Natürlich hat die Regierung wenig Interesse an Medienberichten, welche die Wirksamkeit der stark diskutierten Impfungen infrage stellen. Und natürlich müsste gerade in diesen, von Desinformationen geprägten Zeiten, allen Medien doppelt daran gelegen sein, möglichst differenziert über die Verbreitung des Virus zu berichten, um klarzustellen, dass die Wirkung von Impfungen nicht grundlegend infrage zu stellen ist. Aber eine Einmischung der Regierung in die Berichterstattung - unabhängig, um welche Themen es geht - sollte die amerikanische Öffentlichkeit immer zur Vorsicht gemahnen.

Der aktuellen Regierung könnte nämlich auch daran gelegen sein, über die Medienberichterstattung Einfluss auf die Umfragewerte des Präsidenten zu nehmen, denn laut diesen sinkt die Begeisterung der Bevölkerung für Bidens Covid-Politik und damit sein gesamter Rückhalt in der Bevölkerung.

Außerdem lässt sich fragen, ob offene staatliche Einflussnahme auf die Medien hier das richtige Mittel ist, den misstrauischen Teil der Bevölkerung von den guten Absichten der Regierung zu überzeugen.

Frust der Regierung

Trotzdem ist der Frust der Regierung und anderer mit der Pandemie betrauter offizieller Stellen verständlich. Jenseits der "seriösen" Medien spielt sich in den "sozialen" schon seit Beginn der Pandemie Schauriges ab. Nun allerdings scheint Facebook, eine Plattform, die in den letzten Jahren nicht gerade für das gekonnte Management von Fehlinformationen bekannt geworden ist, stärker gegen Gruppen von Corona-Leugnern vorzugehen.

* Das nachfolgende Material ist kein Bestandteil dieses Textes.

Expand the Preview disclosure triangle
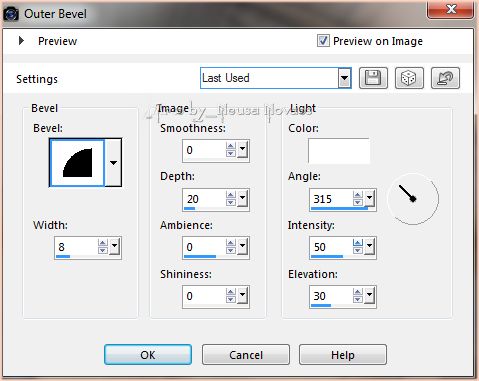Screen dimensions: 479x381 21,41
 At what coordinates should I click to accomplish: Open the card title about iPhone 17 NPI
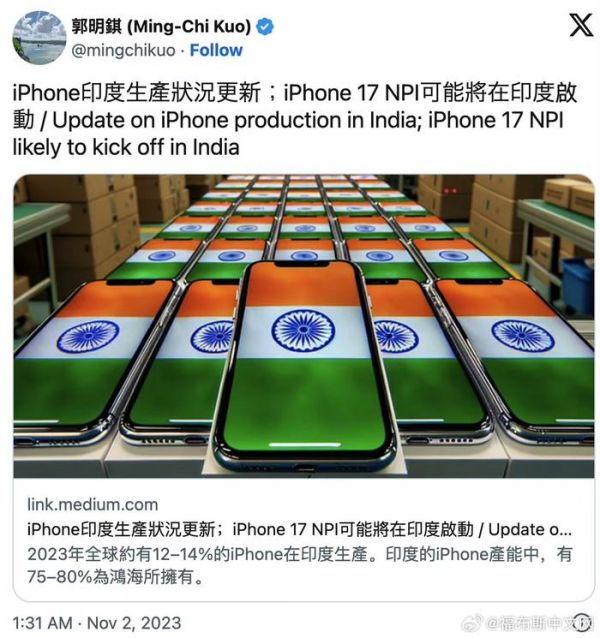299,529
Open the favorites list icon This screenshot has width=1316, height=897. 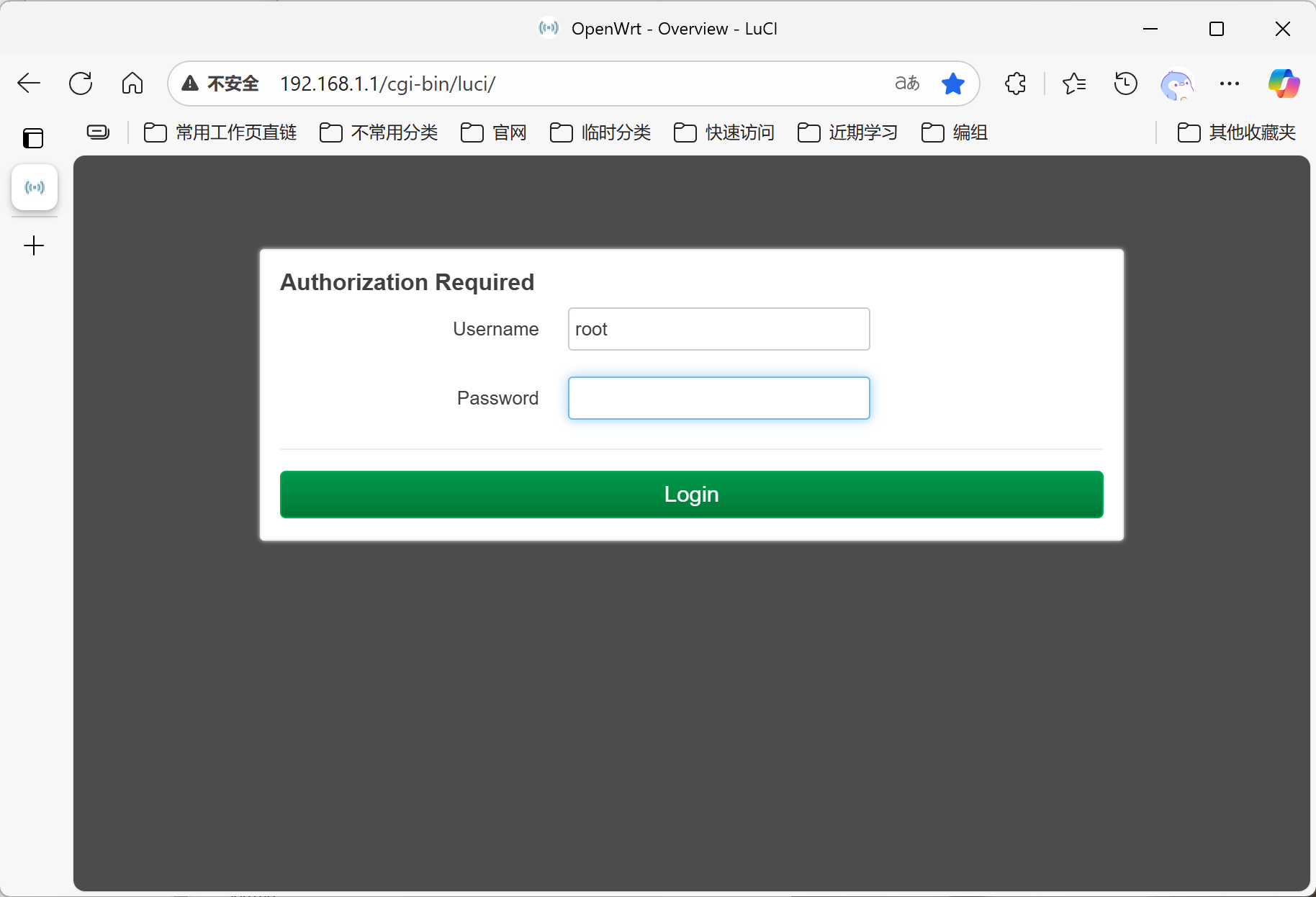1073,84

Diese versuchen dieser "Zensur" zu entgehen, indem sie einen gewissen Code nutzten, um sich weiterhin ungestört über die angeblichen Gefahren des Impfens austauschen zu können, - ganz zur Belustigung von Late Night Show Moderator Steven Colbert.

Auch in der nicht-virtuellen Sphäre gestaltet sich die Durchsetzung Bidens Agenda mühsam, denn so mancher republikanische Machthalter auf Staatenebene scheint trotz hoher Fallzahlen keinen Fehler in ihrer Covid-Politik zugegeben zu wollen, egal wie sehr sich der Präsident wünscht diese Störenfriede "sollten einfach aus dem Weg gehen" - und er hat insofern Recht, als z.B. der "freiheitliche" Umgang mit der neuen Virus-Variante des republikanischen Gouverneurs Ron DeSantis in Florida katastrophale Folgen zeigt.